One can see it in the beaches, in the seafront
hotels, in the luxurious villas and in the dilapidated
neighbourhoods. Human emptiness is universal as even human
fulfilment, but not many are introduced to the inherent fulfilment.
All are experiencing emptiness and they struggle to get out of that
emptiness by escaping into various experiences. That is how the
exotic destinations are organised for millions to escape, but not
many talk about the aftermath, the end of the spell and the greater
emptiness. Everybody struggles to return to that place or travel to
some other place like that. The place itself can invoke loneliness
as everybody seems to revel in the hot spots with one companion or
the other. There ‘money’ is the greatest companion as it can
purchase all the hotel rooms, foods, gambling dens, drives and even
male or female companionship. Nobody looks for love. But everybody
moves around with the lust for money, pleasure and companionship in
their eyes..
The days pass. The weeks pass. The money comes to
an end and the tourist returns to the grind of office, hard work
that guarantees him the monetary reward. The memories of the exotic
holidays keep him going until the next holiday. Work is an escape in
order to escape the emptiness and that becomes a helpless burden. If
the rich can do it in style in the glamorous hot spots, the poor
attempts and fails to escape as he does not have the money – the
magic carpet - to fly him to dream destinations. The unfulfilled
cravings create a frustration as even fulfilled cravings create
boredom. Both look for some religious escapade and there are dream
destinations – the biggest temples, the grandest cathedrals, the
mosques, the religious hot spots that promise instant healing or
restfulness. Like the sharks in tourism industry, there are sharks
in the touristic religious destinations who advertise the exotic
destinations and experiences.
Anything that does not promise and fulfil the
craving for happiness and freedom, here and now, in one’s own Self,
shall turn itself into a travel agency where the travel agent sends
everybody on a wild goose chase without himself going anywhere, but
enriches himself with others’ money and dependence. He has to
safeguard his interest by promising many experiences that others
cannot provide. That is how both the secular and religious tour
guides operate and send people chasing ‘experiences’ without making
the least attempt to introduce ‘the experiencer’ to his own real
nature or identity. They must know it to initiate the process. As
they are unaware they become the providers of the experience and
that is their livelihood.
If only ‘the experiencer’ is known, then he will
have enlightened choices and thereby shall make every experience
divine, a meditation. This never rings true for the average person
and he is busy craving indulgences of various kinds to forget his
limitations, to pass his days. Some among the ignorant become the
facilitators for providing the exotic experiences both in the
secular and religious worlds and they become the leaders when they
are indeed the most manipulative ‘dealers’.

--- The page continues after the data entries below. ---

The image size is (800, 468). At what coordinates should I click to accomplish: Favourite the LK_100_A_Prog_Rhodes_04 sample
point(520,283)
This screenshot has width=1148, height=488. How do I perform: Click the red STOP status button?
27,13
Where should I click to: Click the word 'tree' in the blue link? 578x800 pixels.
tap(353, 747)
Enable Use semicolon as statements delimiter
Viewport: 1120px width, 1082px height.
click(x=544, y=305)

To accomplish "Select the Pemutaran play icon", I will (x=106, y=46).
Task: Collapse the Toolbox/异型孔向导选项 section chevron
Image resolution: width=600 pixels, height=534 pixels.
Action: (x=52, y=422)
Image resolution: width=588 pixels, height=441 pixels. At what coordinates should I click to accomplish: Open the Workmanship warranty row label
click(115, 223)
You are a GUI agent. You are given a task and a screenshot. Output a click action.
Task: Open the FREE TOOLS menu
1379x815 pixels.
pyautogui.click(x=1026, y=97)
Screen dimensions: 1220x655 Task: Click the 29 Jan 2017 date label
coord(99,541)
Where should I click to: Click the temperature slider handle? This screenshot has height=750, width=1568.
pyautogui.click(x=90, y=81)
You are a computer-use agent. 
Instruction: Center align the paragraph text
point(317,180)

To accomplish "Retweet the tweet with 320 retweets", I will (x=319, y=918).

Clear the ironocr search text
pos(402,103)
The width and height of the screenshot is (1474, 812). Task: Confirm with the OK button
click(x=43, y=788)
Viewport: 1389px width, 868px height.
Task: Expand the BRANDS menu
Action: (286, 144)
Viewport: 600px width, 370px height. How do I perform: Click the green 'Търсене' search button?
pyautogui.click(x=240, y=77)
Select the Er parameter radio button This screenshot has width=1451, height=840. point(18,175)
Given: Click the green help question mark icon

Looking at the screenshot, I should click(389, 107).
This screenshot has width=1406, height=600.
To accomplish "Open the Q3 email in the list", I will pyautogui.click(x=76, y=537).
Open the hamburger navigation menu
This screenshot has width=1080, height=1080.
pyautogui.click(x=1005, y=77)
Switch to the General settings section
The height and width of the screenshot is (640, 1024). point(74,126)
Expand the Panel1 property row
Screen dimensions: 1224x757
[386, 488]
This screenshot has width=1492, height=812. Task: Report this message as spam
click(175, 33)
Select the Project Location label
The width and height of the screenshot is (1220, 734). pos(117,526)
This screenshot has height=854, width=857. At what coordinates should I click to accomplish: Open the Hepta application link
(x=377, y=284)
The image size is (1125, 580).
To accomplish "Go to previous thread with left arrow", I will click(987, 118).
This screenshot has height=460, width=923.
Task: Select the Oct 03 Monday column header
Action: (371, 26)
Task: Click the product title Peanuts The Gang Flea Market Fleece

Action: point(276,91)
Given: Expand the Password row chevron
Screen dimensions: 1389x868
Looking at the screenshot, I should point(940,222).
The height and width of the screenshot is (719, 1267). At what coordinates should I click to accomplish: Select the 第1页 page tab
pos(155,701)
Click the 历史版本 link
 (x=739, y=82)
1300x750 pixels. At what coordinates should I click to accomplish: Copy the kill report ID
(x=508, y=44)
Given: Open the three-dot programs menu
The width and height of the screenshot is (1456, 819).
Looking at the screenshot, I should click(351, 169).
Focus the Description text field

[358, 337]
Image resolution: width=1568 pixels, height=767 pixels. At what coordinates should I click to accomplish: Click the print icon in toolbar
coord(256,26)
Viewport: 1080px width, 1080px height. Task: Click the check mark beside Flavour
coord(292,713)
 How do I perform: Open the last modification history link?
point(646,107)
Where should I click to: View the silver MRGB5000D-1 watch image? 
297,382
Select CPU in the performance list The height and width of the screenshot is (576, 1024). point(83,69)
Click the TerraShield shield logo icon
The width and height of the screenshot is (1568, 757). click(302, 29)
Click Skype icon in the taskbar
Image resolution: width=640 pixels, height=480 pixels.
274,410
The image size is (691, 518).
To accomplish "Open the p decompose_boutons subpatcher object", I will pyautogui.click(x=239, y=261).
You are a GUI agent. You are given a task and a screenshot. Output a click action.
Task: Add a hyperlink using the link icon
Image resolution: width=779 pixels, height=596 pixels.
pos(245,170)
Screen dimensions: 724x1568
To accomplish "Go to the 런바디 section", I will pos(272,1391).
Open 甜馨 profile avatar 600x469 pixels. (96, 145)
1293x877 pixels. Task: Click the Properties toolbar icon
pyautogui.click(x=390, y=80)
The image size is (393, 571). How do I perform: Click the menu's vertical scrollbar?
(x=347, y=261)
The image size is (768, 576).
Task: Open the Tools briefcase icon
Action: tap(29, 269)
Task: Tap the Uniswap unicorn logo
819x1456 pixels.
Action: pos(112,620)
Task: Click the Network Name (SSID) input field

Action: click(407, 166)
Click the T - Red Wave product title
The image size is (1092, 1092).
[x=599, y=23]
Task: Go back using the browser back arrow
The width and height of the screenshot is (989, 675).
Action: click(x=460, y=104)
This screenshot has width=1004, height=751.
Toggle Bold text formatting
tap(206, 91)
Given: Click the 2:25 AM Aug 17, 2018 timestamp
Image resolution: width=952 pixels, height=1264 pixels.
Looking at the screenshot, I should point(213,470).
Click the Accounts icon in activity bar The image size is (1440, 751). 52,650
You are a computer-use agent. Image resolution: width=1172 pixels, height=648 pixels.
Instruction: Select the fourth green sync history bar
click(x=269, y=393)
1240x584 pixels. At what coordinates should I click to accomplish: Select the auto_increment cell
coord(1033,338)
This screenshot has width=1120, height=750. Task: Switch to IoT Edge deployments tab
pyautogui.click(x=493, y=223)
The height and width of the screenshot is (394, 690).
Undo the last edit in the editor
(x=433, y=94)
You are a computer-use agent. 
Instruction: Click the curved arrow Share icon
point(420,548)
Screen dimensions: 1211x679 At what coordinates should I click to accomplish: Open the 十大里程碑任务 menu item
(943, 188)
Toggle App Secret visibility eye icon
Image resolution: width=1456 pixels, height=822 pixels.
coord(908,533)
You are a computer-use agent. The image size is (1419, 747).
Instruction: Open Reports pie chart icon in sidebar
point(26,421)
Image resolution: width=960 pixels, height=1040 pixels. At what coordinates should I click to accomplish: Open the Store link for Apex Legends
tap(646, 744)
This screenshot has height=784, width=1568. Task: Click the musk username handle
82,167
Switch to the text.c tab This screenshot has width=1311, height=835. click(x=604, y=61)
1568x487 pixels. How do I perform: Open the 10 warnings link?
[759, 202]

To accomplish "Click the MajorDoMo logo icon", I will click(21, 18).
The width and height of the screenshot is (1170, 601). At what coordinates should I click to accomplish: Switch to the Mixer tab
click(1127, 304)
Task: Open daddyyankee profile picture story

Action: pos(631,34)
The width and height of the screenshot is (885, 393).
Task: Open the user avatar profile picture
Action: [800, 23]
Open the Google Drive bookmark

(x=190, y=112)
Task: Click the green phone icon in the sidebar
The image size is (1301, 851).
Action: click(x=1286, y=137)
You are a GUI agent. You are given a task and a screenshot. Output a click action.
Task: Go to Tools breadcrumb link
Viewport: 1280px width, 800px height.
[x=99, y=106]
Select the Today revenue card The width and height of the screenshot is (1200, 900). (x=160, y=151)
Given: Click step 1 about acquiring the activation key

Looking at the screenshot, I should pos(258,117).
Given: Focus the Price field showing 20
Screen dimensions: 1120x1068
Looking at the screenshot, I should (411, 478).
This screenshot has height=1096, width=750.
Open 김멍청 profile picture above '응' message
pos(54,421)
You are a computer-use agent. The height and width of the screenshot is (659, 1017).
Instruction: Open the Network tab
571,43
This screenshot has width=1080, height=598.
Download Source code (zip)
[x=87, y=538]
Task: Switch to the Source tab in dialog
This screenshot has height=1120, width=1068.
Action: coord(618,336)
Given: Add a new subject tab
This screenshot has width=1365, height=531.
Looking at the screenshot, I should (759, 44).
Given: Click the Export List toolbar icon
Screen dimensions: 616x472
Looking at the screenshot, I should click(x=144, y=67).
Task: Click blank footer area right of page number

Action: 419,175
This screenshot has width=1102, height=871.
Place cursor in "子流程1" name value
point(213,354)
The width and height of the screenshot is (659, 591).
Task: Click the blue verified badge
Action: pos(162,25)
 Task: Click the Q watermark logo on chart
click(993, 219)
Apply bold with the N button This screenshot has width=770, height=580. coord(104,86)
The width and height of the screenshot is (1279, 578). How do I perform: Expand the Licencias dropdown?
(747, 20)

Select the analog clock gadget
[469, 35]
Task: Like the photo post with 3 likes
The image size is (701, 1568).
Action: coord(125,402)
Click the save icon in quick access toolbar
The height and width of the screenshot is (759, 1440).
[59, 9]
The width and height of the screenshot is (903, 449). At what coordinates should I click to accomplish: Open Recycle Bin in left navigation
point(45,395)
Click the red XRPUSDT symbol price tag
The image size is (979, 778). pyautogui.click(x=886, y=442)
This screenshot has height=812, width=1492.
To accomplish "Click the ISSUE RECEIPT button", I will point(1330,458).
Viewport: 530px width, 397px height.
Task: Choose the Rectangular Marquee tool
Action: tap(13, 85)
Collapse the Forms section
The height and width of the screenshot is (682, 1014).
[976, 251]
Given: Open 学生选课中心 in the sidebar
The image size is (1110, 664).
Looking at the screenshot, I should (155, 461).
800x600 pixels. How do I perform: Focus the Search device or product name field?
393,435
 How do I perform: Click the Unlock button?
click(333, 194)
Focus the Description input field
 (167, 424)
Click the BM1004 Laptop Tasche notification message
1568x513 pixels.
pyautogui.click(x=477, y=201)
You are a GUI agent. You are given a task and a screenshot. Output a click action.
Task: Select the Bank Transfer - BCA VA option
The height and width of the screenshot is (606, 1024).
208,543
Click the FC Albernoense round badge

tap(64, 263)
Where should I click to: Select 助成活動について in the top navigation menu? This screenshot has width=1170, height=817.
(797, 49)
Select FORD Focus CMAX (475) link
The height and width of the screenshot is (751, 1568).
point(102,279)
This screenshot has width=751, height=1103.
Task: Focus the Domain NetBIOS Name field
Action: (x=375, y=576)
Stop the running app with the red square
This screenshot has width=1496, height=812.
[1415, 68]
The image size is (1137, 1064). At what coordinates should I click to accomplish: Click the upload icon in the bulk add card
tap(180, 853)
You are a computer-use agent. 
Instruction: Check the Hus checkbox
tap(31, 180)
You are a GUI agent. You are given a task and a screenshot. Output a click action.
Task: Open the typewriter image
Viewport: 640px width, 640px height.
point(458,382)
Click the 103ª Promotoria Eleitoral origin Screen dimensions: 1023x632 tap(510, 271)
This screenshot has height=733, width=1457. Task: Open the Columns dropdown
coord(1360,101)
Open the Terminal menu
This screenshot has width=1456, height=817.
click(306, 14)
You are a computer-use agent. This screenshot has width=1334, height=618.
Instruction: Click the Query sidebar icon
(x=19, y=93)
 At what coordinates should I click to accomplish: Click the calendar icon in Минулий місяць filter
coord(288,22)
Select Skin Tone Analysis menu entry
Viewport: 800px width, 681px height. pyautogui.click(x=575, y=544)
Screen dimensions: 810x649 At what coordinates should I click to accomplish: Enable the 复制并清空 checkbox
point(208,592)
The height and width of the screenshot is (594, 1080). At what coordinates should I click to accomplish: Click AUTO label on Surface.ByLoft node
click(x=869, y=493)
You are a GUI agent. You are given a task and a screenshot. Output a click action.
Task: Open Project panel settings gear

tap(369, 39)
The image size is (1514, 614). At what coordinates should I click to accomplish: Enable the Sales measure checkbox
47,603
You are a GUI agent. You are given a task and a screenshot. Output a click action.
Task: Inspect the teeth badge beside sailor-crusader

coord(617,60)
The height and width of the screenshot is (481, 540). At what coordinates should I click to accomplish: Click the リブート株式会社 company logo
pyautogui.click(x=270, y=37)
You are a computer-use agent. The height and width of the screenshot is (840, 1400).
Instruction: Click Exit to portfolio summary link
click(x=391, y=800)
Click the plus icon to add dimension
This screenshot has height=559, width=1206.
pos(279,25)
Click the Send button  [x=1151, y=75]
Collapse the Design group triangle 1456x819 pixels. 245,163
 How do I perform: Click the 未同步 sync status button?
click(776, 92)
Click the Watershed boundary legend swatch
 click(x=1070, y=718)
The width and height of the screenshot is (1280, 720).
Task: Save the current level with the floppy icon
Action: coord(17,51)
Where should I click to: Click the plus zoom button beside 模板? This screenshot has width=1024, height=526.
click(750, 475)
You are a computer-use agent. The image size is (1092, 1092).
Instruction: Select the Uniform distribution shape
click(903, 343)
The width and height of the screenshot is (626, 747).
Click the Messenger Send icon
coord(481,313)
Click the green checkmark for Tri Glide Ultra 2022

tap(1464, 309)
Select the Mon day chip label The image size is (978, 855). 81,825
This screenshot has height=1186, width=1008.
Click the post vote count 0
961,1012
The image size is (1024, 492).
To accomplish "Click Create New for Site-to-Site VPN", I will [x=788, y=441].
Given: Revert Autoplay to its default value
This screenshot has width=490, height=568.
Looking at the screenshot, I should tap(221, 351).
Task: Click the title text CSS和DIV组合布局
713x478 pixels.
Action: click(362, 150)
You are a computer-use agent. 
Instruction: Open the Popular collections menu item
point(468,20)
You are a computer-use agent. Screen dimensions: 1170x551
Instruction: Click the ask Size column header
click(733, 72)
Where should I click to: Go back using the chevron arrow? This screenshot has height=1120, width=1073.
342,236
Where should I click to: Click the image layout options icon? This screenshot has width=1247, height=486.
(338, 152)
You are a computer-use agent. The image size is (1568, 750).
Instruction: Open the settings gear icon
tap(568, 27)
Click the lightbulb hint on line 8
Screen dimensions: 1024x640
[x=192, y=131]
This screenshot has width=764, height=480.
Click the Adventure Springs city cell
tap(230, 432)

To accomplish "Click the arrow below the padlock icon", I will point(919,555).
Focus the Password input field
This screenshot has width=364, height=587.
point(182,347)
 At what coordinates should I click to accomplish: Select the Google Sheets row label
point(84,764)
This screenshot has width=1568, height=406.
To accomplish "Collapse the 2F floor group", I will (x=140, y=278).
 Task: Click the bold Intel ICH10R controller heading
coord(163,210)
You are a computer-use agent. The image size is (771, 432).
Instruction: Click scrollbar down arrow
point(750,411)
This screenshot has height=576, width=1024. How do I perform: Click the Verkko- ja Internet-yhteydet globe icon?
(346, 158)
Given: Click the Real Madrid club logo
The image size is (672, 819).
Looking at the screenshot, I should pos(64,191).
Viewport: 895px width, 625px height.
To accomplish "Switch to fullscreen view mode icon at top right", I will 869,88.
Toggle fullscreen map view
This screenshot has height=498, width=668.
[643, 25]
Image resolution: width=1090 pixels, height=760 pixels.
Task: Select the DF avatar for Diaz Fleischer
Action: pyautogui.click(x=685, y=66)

The unfortunate part is that the man who poisons
others sincerely believes that he is feeding them to keep them
alive. They feed experiences of different sorts with a sincere
belief that they are enriching the lives of others when, in fact,
they are making them dependant on various practices and in a very
subtle way on the leaders themselves.
In the name of freedom they sell slavery. In the
name of happiness they sell dependence. In the name of a divine they
further condemn the man to the mundane where, in fact, there is no
distance, no alienation between the divine and the mundane. When
they engage ‘the experiencer’ to seek ‘happiness’ in various
experiences, the experiences seem to bind them all. But when
somebody will learn ‘to see and be’ the happiness in every
experience, he will find the freedom in the same place.
In fact, there is no distance between infinite
and finite, immortal and mortal, happiness and unhappiness as even
there is no distance between the universe and the dust, the ocean
and the drop. Instead of helping the drop to recognise the presence
of the ever present ocean in it, some are busy promising oceanic
experiences to the tiny drop. The mind of a drop cannot think of an
ocean without seeing itself as the inseparable part of the whole
ocean. Some smart dusts are promising the dust cosmic experiences to
forget itself. The dust only bites the dust at the end and the
providers die with the delusion that they have tried their best to
give the best to enrich the lives of the dusts as drops.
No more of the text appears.